┌─ THE DATA

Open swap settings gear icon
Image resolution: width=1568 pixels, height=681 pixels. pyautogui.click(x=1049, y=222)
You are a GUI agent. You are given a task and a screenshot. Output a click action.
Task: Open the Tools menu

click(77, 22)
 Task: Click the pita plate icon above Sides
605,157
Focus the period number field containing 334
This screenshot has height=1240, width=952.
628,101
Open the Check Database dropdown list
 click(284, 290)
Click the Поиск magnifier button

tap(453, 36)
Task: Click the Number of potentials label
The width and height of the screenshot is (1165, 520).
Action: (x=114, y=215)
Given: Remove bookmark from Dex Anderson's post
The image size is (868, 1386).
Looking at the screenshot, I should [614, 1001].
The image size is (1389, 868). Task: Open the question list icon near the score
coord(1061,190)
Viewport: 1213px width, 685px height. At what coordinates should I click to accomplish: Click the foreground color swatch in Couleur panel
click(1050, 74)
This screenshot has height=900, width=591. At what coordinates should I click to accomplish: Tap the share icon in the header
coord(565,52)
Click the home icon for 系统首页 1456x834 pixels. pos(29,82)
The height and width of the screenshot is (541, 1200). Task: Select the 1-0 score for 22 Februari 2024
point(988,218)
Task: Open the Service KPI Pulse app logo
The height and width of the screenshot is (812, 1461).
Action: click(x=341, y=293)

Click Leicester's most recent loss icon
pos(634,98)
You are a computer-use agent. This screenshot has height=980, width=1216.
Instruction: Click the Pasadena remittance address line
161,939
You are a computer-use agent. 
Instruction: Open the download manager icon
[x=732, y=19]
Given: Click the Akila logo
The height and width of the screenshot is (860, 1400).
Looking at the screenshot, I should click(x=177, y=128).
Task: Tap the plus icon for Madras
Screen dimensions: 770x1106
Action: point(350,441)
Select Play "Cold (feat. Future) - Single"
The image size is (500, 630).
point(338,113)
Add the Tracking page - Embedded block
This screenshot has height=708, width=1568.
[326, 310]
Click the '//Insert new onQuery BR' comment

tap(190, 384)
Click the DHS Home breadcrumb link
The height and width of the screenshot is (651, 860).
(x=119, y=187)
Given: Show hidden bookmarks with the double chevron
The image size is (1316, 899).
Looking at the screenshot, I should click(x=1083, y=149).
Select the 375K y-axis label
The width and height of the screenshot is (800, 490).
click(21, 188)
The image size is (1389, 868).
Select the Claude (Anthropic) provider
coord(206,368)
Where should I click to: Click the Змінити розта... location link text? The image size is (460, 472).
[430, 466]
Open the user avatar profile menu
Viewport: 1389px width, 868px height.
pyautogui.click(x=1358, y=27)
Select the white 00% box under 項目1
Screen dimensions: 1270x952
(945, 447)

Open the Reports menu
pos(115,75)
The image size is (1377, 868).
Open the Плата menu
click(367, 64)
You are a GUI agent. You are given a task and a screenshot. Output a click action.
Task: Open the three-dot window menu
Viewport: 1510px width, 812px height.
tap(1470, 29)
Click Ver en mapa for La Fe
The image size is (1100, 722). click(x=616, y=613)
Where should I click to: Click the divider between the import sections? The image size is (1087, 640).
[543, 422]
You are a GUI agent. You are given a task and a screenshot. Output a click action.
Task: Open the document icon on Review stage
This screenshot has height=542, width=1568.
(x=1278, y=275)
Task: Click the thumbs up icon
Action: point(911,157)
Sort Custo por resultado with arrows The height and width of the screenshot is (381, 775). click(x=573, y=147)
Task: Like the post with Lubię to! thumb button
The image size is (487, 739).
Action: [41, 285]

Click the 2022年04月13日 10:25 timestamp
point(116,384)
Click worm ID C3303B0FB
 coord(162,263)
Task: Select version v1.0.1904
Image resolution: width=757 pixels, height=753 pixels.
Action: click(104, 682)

└─

WORK TO DO – Pick out every line in the entries above that contains the string "computer", and copy each one. Case counts.

TASK RESULT –
You are a computer-use agent. This screenshot has height=980, width=1216.
You are a computer-use agent. 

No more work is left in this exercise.